Que los aficionados hagan esto tiene un pase. Lo que no lo tiene es que gente que se hace llamar periodista tergiverse la historia. Y eso es lo que un tal Lluís Mascaró ha hecho en el Sport. “La noche que intentaron robarle LaLiga al Barça” es la perla que ha escrito. No se le puede discutir que el árbitro estuvo mal en muchas acciones, porque es malo (es el mismo que se comió el gol del Barcelona en el Villamarín). Pero no es de recibo sólo escribir sobre las que te perjudican y no citar ninguna, repetimos NINGUNA, de las que te beneficiaron.

Porque no dedica ni un párrafo ni una línea ni una mención al penalti de Umtiti a Cristiano en el minuto 2. No en el minuto 80, sino en el 2. Cierto es que luego hay que marcar el penalti, pero eso sí es una jugada capital. Tampoco nada del agarrón de Busquets a Sergio Ramos en la segunda parte. En la prensa de Madrid nadie habla de robo.

 

El primer perjudicado, el Madrid

Mención aparte merece Andújar Oliver. Ya son varias las ocasiones que se le oye decir eso de que “hay contacto pero no lo suficiente”. Que te den un puntapié en el gemelo debe ser doloroso. Tampoco creo que Cristiano fuera tan tonto para tirarse cuando se quedaba solo ante Ter Stegen. Pero bueno, tampoco se puede esperar mucho de un colegido que no fue ni internacional y le hizo famoso su rabillo del ojo.

Al Real Madrid le ocurrió ante el Barcelona lo mismo que contra el Bayern, que el árbitro estuvo rematadamente mal, con equivocaciones hacia los dos lados. Incluso su asistente se comió varios fueras de juego blancos que no pitó. Pero el primer perjudicado con una decisión arbitral fue el equipo blanco.

Por ello es triste leer párrafos como “Y con su fútbol invalidó la vergüenza de un arbitraje claramente manipulado a favor del Madrid.

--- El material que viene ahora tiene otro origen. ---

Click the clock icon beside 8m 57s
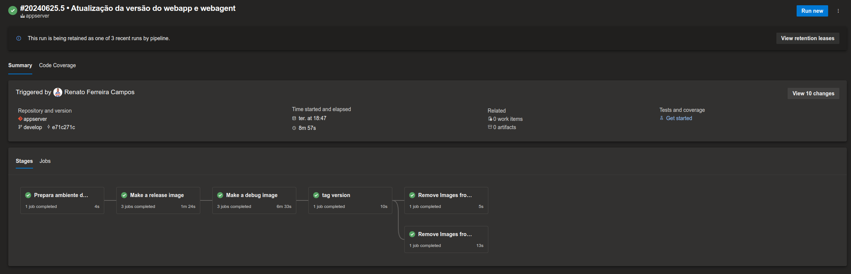Image resolution: width=851 pixels, height=274 pixels. 294,128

Como toda la temporada…“. Por eso las estadísticas de penaltis en contra y expulsiones propias en Liga son tan favorables al Barcelona. En cambio en Champions, el Barcelona era el equipo que llegó a cuartos con más tarjetas y uno de los que más faltas comete. A lo mejor es que en Europa sí que no tiene la suerte que tiene en la Liga.  Por cierto, ni un ápice de autocrítica sobre como el gran Barcelona se dejó empatar un partido en superioridad.

 

El dragón blanco

Eso sí, le agradecemos los madridistas que nos compare con un dragón (“El Barça luchó como un Sant Jordi contra el dragón”). Lo llevábamos en la camiseta de la 14-15 y tranquilamente podría ser el símbolo de un equipo que demostró que con diez es capaz de empatar contra todo un Barcelona que fue arriconado en superioridad. De paso le demostramos al Bayern que se puede seguir jugando con diez y jugar para ganar, como el año pasado hicimos en el Camp Nou. Que no se equivoquen en Barcelona. Es cierto que Messi es mucho Messi, pero ayer ganaron porque el Real Madrid quiso, en inferioridad, ganar un partido cuando le bastaba ya con el empate.

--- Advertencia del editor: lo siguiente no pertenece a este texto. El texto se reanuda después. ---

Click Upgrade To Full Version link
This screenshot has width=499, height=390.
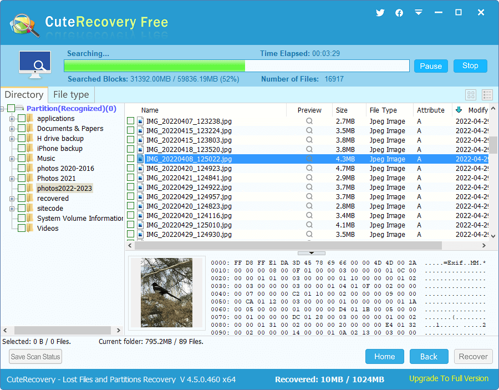click(449, 379)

En una cosa tiene razón el señor Mascaró “vale más honor que vergüenza”. El Madrid tuvo ambas cosas, algo de lo que adolece este articulista.

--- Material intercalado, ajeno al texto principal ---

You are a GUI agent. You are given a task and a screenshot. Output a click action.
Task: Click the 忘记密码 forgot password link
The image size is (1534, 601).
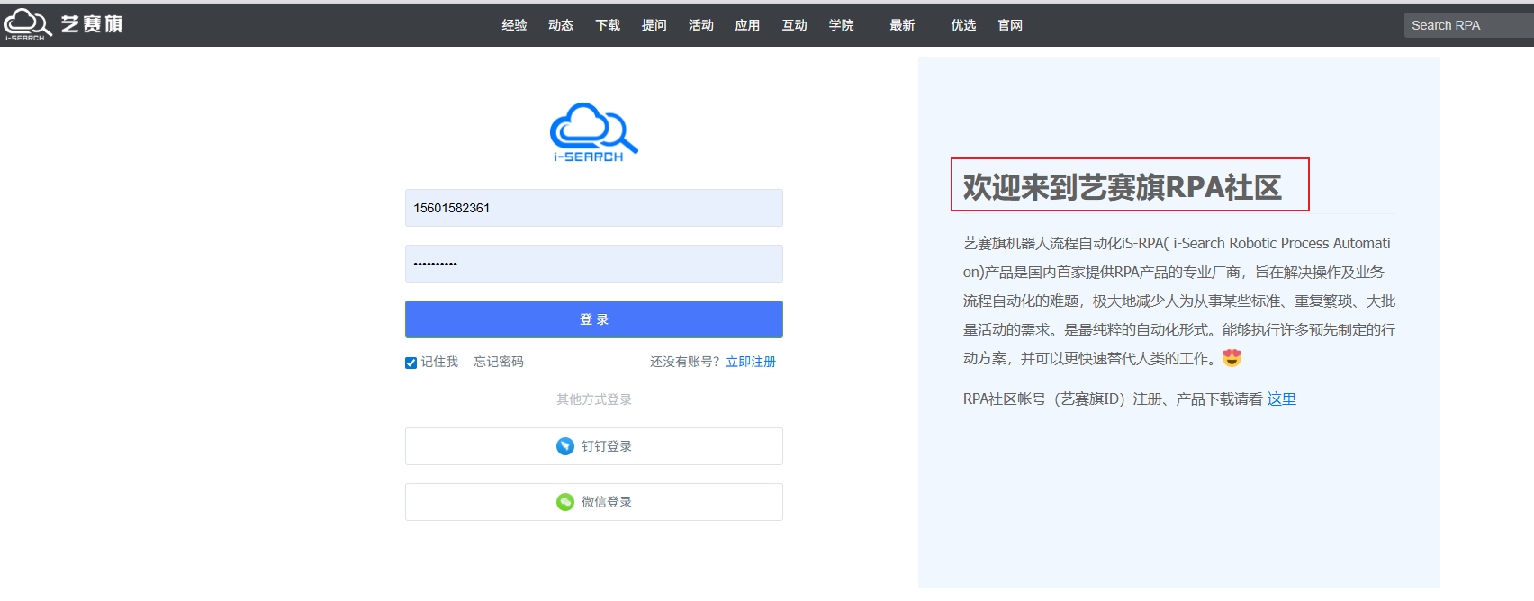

También patina y de lo lindo el señor Francesc Aguilar en el Mundo Deportivo. Querer comparar los aplausos de Neymar al árbitro con los de Sergio Ramos a Piqué es rizar el rizo. Al menos el señor Aguilar reconoce el tonto penalti de Umtiti. Por último, si él disfruta más con una victoria masoquista en el último minuto -y en un partido que pudo acabar con cualquier de los tres resultados y todos hubieran sido justos- que con otras victorias históricas, como el 2-6 por ejemplo, ya es una cuestión de gustos.